I am trying to produce a single plot, where the ellipses fits neatly within the given curve function, and with each intersecting the curve at exactly 4 points.

• The ellipses is $$x^2/a^2+y^2/b^2=1$$, where $$a=0.5, 0.6, 0.7, ..., 2.0$$, where $$a>0$$,$$b>0$$ and $$πab=5$$. Hint: use Table to create all of them in one command.
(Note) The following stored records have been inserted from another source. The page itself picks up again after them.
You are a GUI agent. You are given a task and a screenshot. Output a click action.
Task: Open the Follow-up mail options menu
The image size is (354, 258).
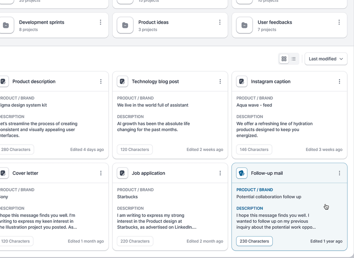[x=339, y=173]
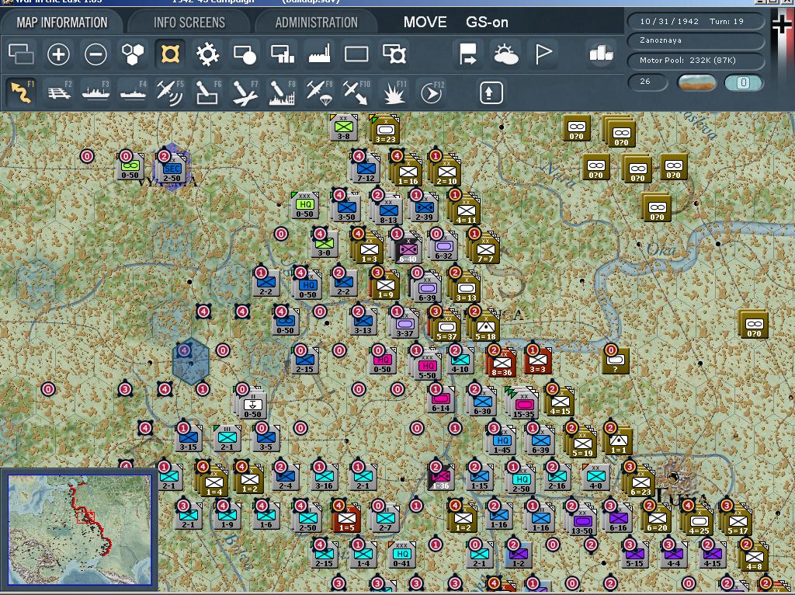
Task: Select the 15-35 panzer unit counter
Action: (x=523, y=404)
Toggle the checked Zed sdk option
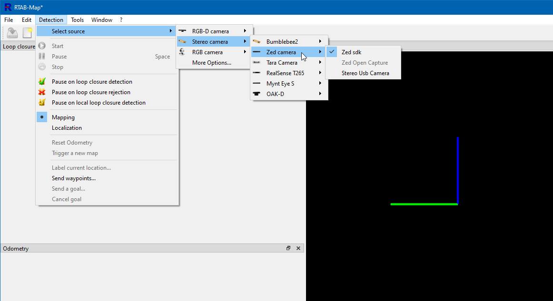The width and height of the screenshot is (553, 301). 351,52

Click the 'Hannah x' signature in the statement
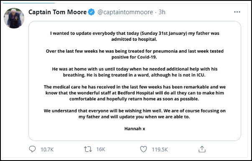pyautogui.click(x=135, y=129)
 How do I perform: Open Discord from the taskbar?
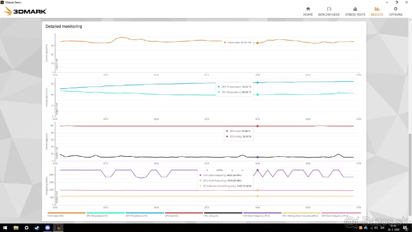click(47, 228)
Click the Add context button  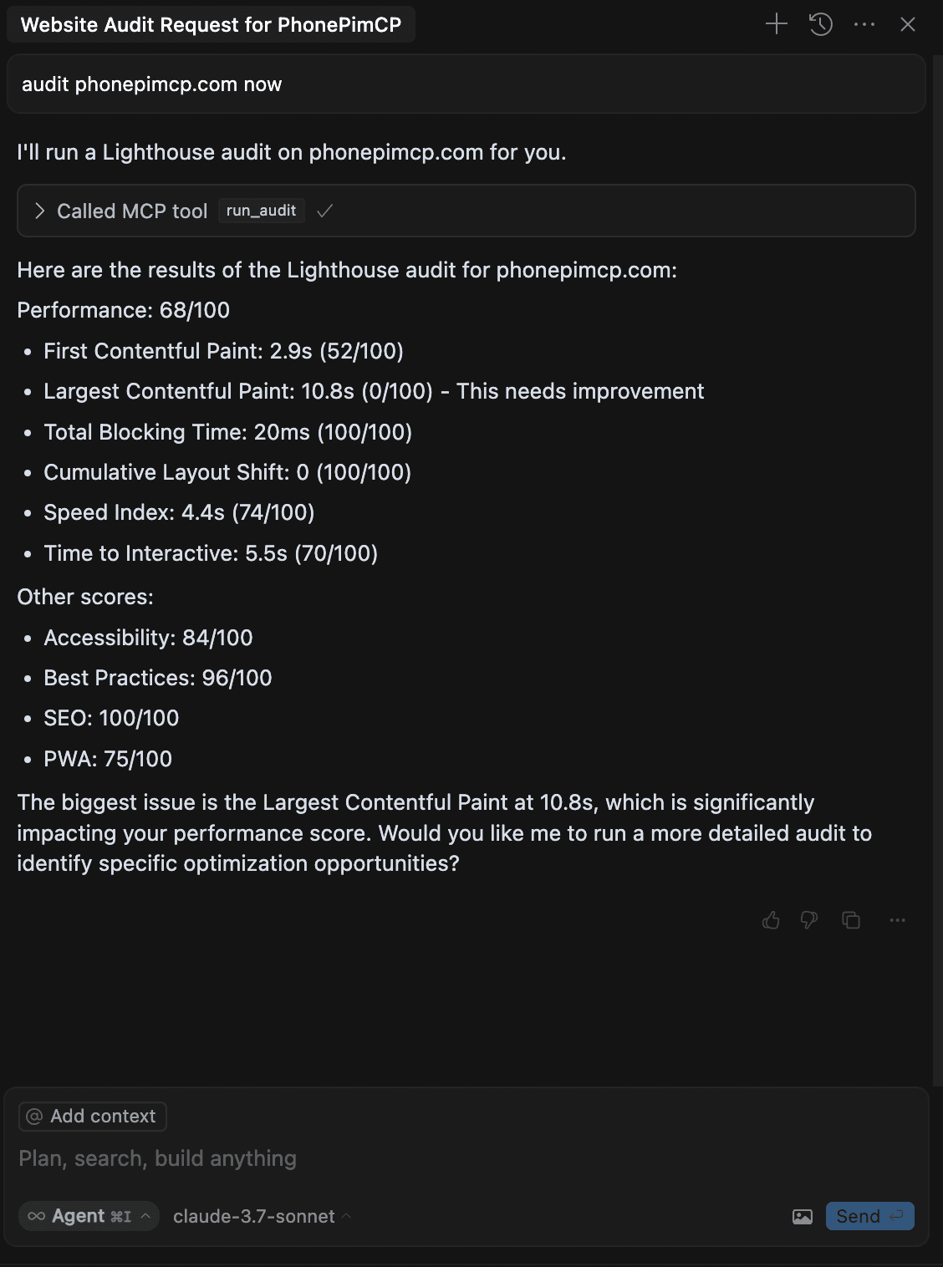[x=93, y=1116]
• The curve $$|y|=5/(2π|x|)$$, drawn in black. Be sure that the curve appears, and draw the single curve on top of the ellipses so that it is clearly visible.

What I tried to do was

Clear[x, y]
ellipse = x^2/a^2 + y^2/b^2 == 1;
curve = Abs[y] == 5/(2*Pi*Abs[x]);
ell = Table[ellipse, {a, 0.5, 2.0, 0.5}, {b, 5/Pi*a}];
curvep = ContourPlot[Evaluate[curve], {x, -7, 7}, {y, -7, 7},
ContourStyle -> Black];
ellipsep =
ContourPlot[Evaluate[ell], {x, -7, 7}, {y, -7, 7},
ContourStyle -> Rainbow];
Show[ellipsep, curvep]


but for some reason, my ellipses are not fitting inside the curve function and rather it is outside. • With[{ellipses = Table[Circle[{0, 0}, {a, 5/(a \[Pi])}], {a, 0.5, 2.0, 0.1}]}, ContourPlot[Abs[y] == 5/(2 Pi Abs[x]), {x, -7, 7}, {y, -7, 7}, Epilog -> {Opacity[.5], ellipses}, ContourStyle -> Thick] ] Oct 10, 2020 at 22:38
• Can you use a different command without "With". Oct 10, 2020 at 22:45
• Why is the range for a {0.5,2.0,0.1}? where did 0.1 come from? Oct 10, 2020 at 22:48
• The requirements for ellipses are “where 𝑎=0.5,0.6,0.7,...,2.0”, which tells us that the increment between 0.5 and 0.6, and between 0.6 and 0.7, etc. is 0.1. If you use 0.5, then 𝑎=0.5,1.0,1.5,2.0 which is not what’s required. Oct 10, 2020 at 23:07

In the equations of ellipse, replace b by 5/(Pi*a) so just one parametric say a, then it is easy to create a table ell satisfy Pi*a*b=5

Clear["*"];
Clear[x, y]
ellipse = x^2/a^2 + y^2/b^2 == 1 /. b -> 5/(Pi*a);
curve = Abs[y] == 5/(2*Pi*Abs[x]);
ell = Table[ellipse, {a, 0.5, 2.0, 0.5}];
curvep = ContourPlot[Evaluate[curve], {x, -7, 7}, {y, -7, 7},
ContourStyle -> Black];
ellipsep =
ContourPlot[Evaluate[ell], {x, -7, 7}, {y, -7, 7}];
Show[ellipsep, curvep]
`